Until now, I discussed the worlds that were depended on the perception of individuals. Worlds that form around the thoughts of a person. However, you live in a larger world, an outer world that doesn’t require you (harshly put). This is often how we think about the world. But still, when we view the world from space, we see the world through our subjective perceptions. A geologist will talk about the tectonic plates, a nationalist will talk about the countries, and a biologist about the animals of earth. Furthermore, viewing earth from the ground, from the sky, or from space results in a way different description.

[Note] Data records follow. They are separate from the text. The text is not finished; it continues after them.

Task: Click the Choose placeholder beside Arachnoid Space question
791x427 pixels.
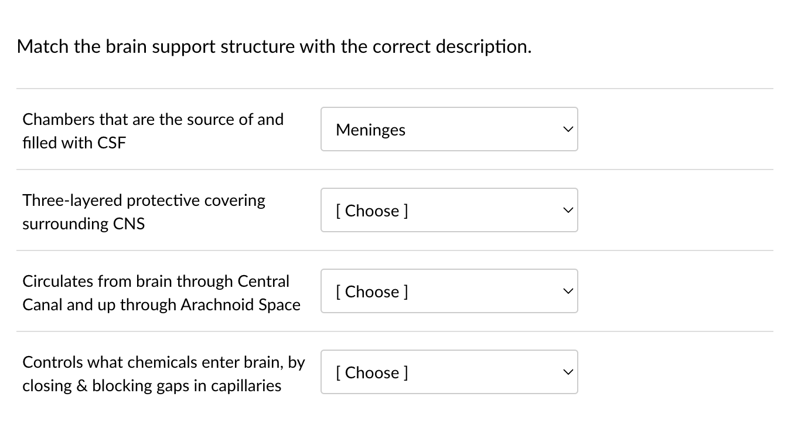Action: coord(371,292)
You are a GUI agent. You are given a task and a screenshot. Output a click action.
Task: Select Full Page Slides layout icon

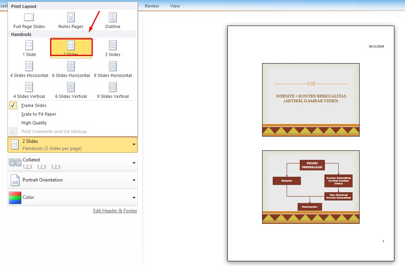pyautogui.click(x=29, y=17)
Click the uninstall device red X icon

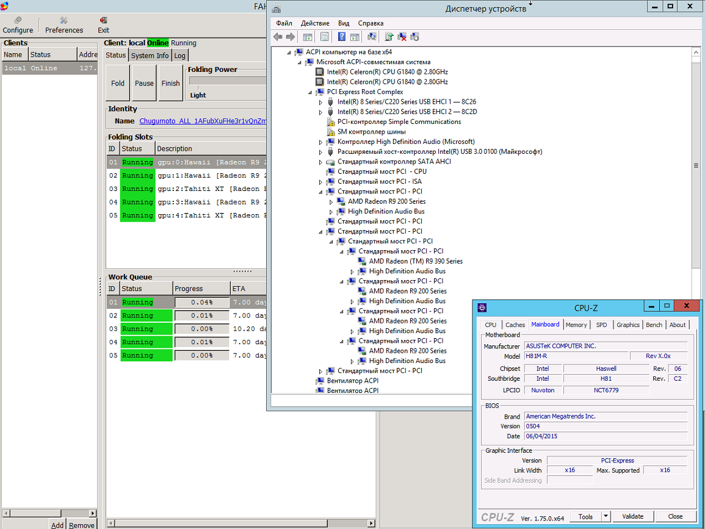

Maybe the real world can’t offer no description, because it is just everything there is. It won’t provide you answers, because it is everywhere around you. As soon as it will say something, it falls short on everything it didn’t say. The real world has no perception, it just is. It’s everything, and that is quite incomprehensible (because we deal with our perception). I realize that this paragraph became quite philosophical. And although I’m not a formal philosopher, I like to think about it. It makes me wonder whether everything with a mind is even real, because they don’t show or are able to think about reality. I will get back to this in another blog.
Conclusions
99% of our time we spend through thinking using our own minds. And it is no question that most of our thoughts are self-related. We live in our world, that can be small as your own your mind. The other people, the animals, the plants, the continents, and space are most of the time out of our sight, thus out of our mind, thus out of our world. Nevertheless, the things we care about within the world differ between people, although each personal world is quite similar across different scales. From a human perception there is no one world. And I question, whether something objectively can explain what the real world is. Perception is strong, it makes us manipulate reality. Thus, we need to realize that our minds have no clear view on reality, and on our world. Although, no one has a clear view, learning about statistics of the world can make us get a more “objective” view on the world. There is much more than our own perception.